■ What the exercise asks ■
What you write must match the records exactly, except for the images, which are left out.

■ Stored records ■
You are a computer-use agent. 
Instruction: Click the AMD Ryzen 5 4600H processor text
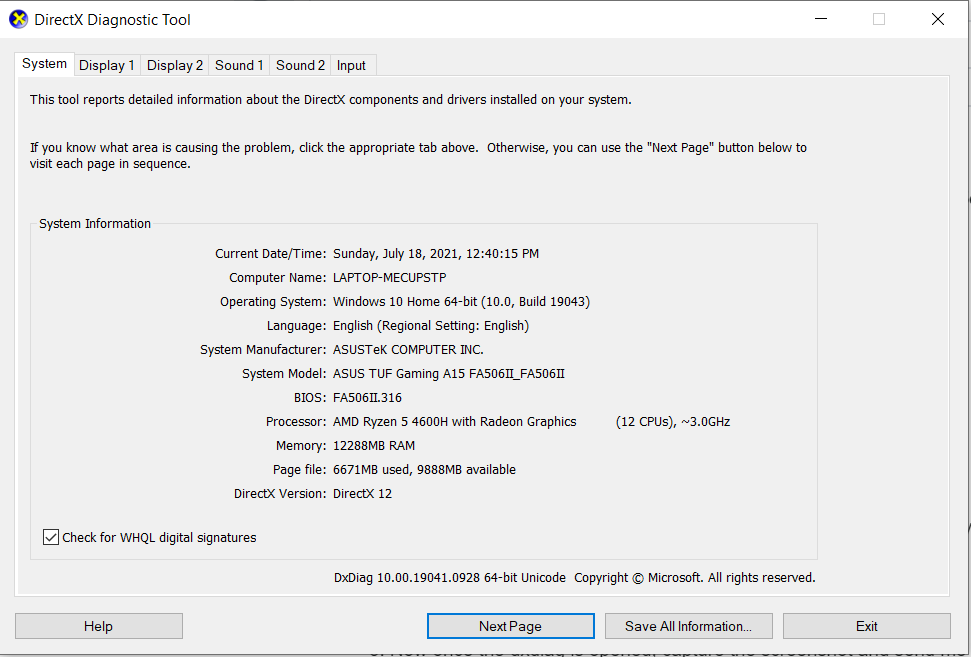(x=454, y=422)
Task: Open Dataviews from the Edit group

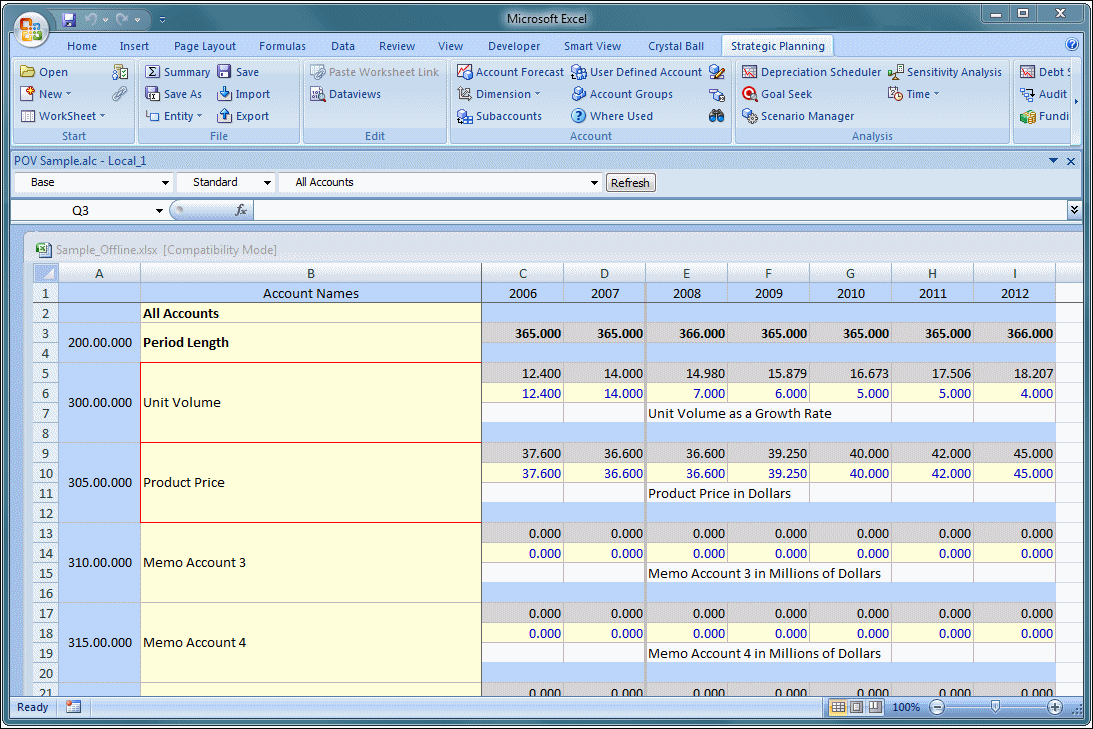Action: click(x=317, y=94)
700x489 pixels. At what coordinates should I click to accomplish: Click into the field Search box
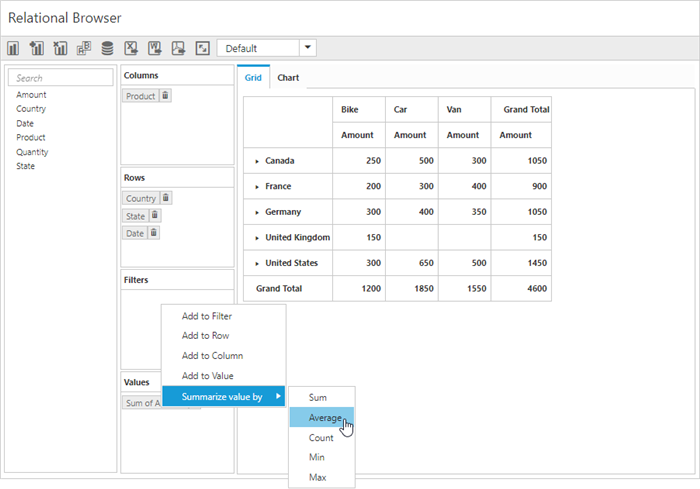coord(60,77)
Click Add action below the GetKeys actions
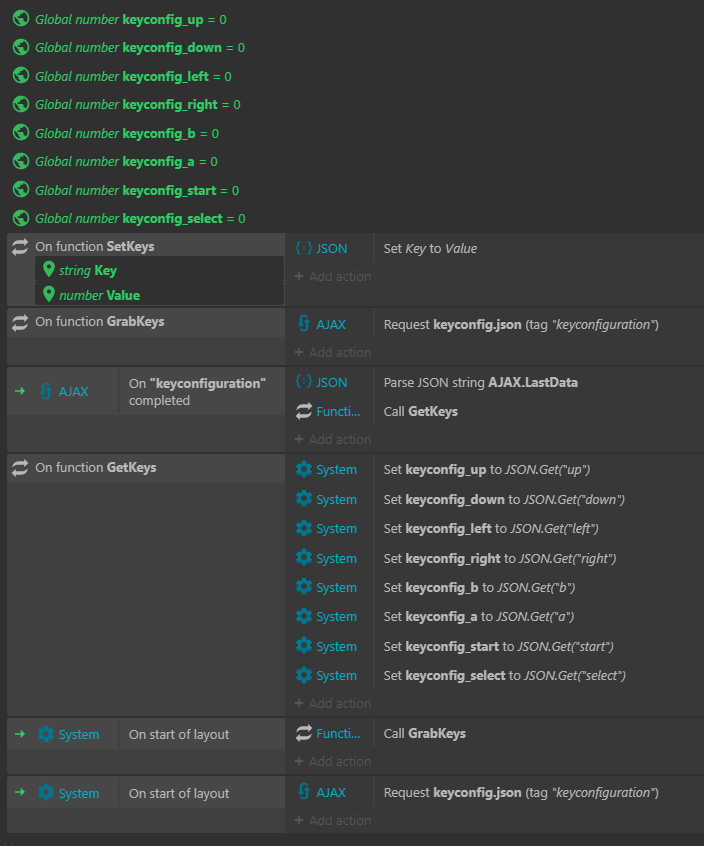This screenshot has width=704, height=846. click(x=333, y=703)
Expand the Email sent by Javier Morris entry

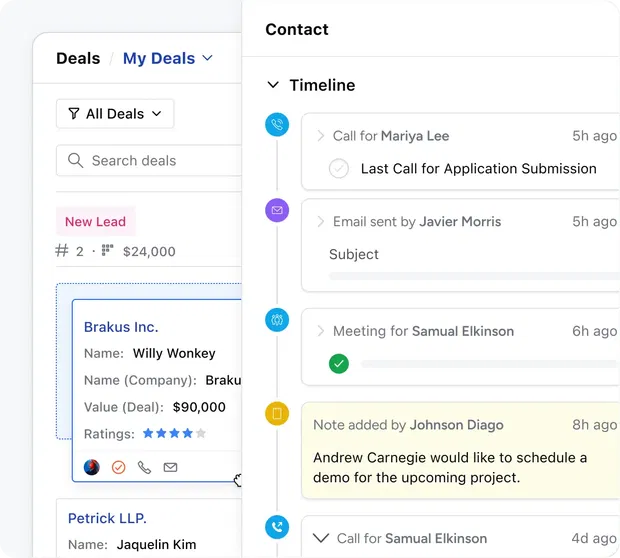(320, 221)
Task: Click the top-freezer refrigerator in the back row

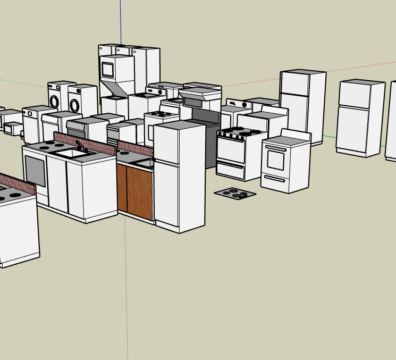Action: click(x=303, y=107)
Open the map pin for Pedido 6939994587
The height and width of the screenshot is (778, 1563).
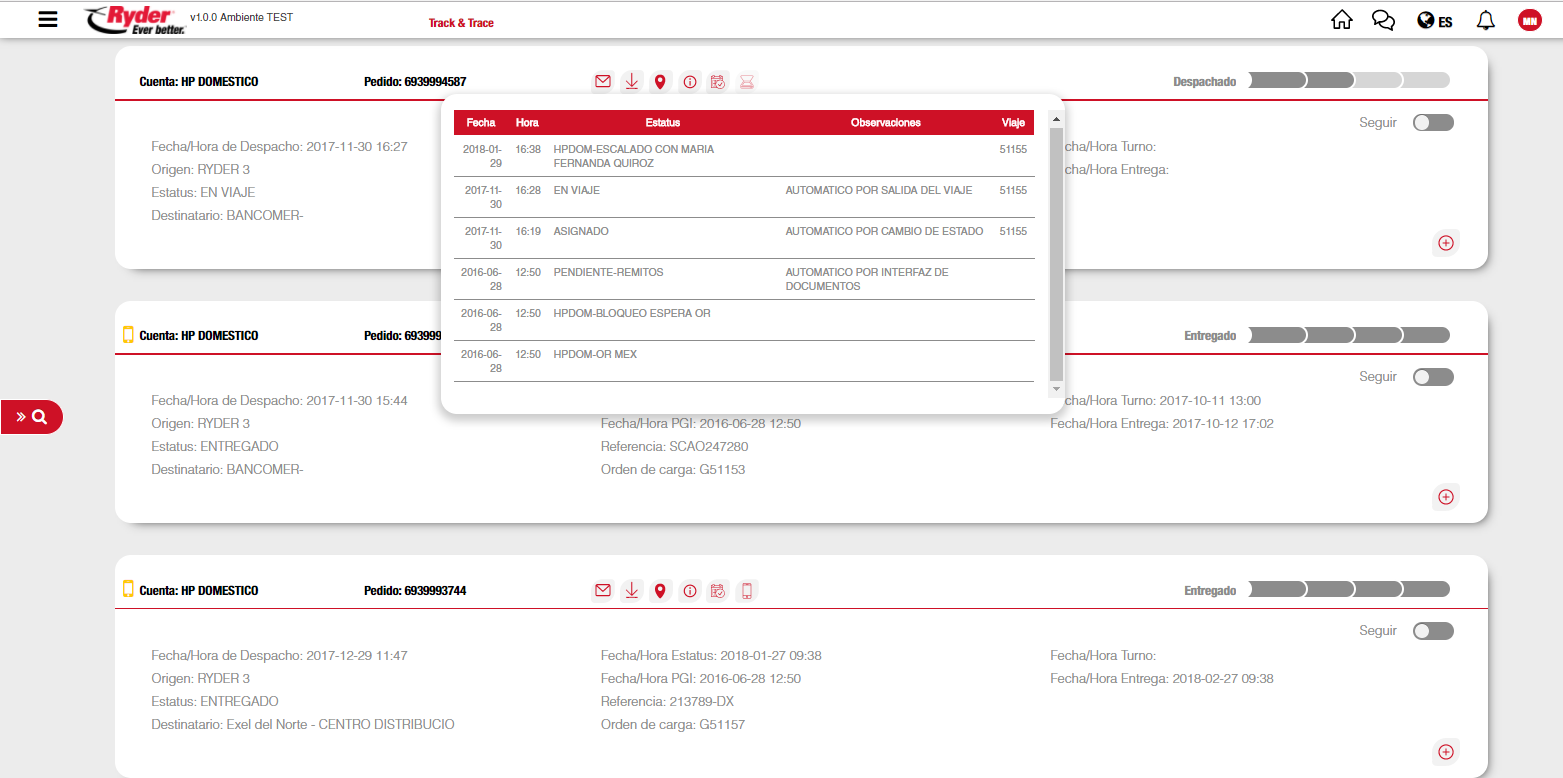click(660, 82)
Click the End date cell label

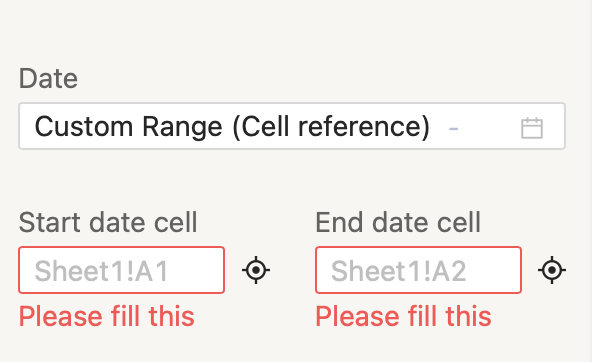click(398, 222)
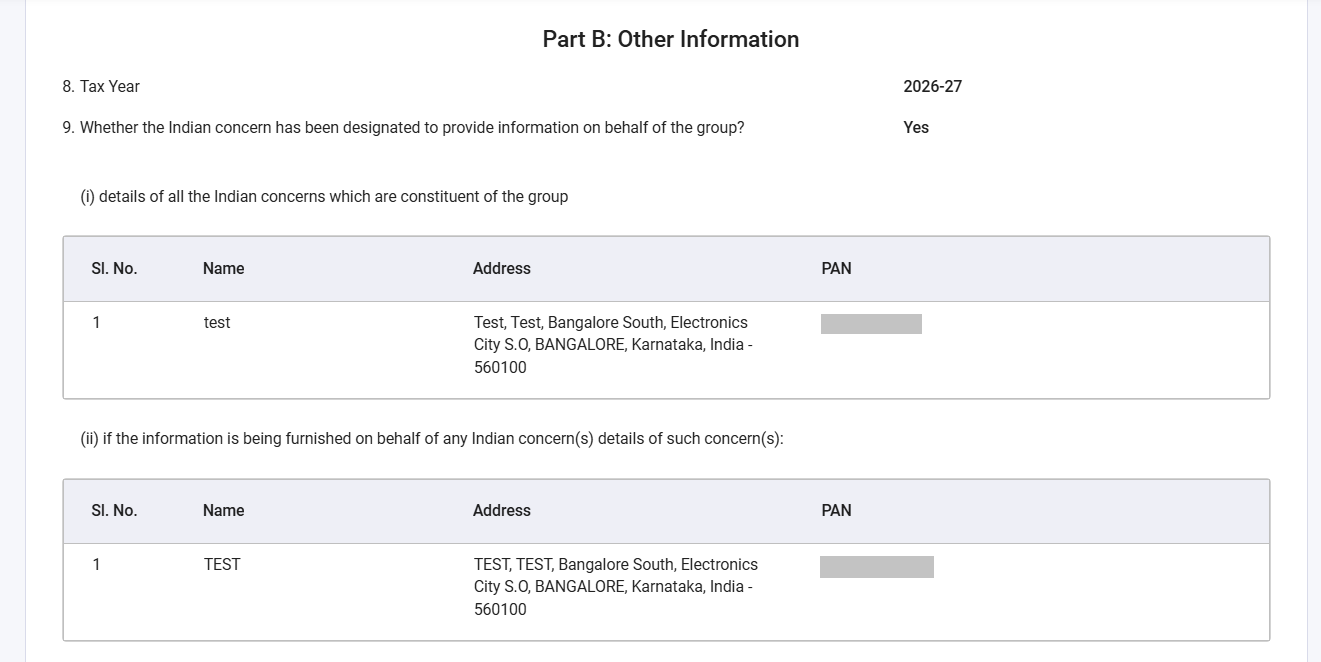Select the Yes answer for question 9
This screenshot has width=1321, height=662.
pyautogui.click(x=916, y=128)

■ Task response ■
You are a computer-use agent. 
Instruction: Click the AMD Ryzen 5 4600H processor text
(x=454, y=422)
Task: Open Dataviews from the Edit group

Action: click(x=317, y=94)
700x489 pixels. At what coordinates should I click to accomplish: Click into the field Search box
coord(60,77)
Click Add action below the GetKeys actions
This screenshot has width=704, height=846. click(x=333, y=703)
Expand the Email sent by Javier Morris entry

(320, 221)
Task: Click the top-freezer refrigerator in the back row

Action: click(x=303, y=107)
Open the map pin for Pedido 6939994587
The height and width of the screenshot is (778, 1563).
click(660, 82)
Click the End date cell label

click(398, 222)
Select the Yes answer for question 9
This screenshot has width=1321, height=662.
pyautogui.click(x=916, y=128)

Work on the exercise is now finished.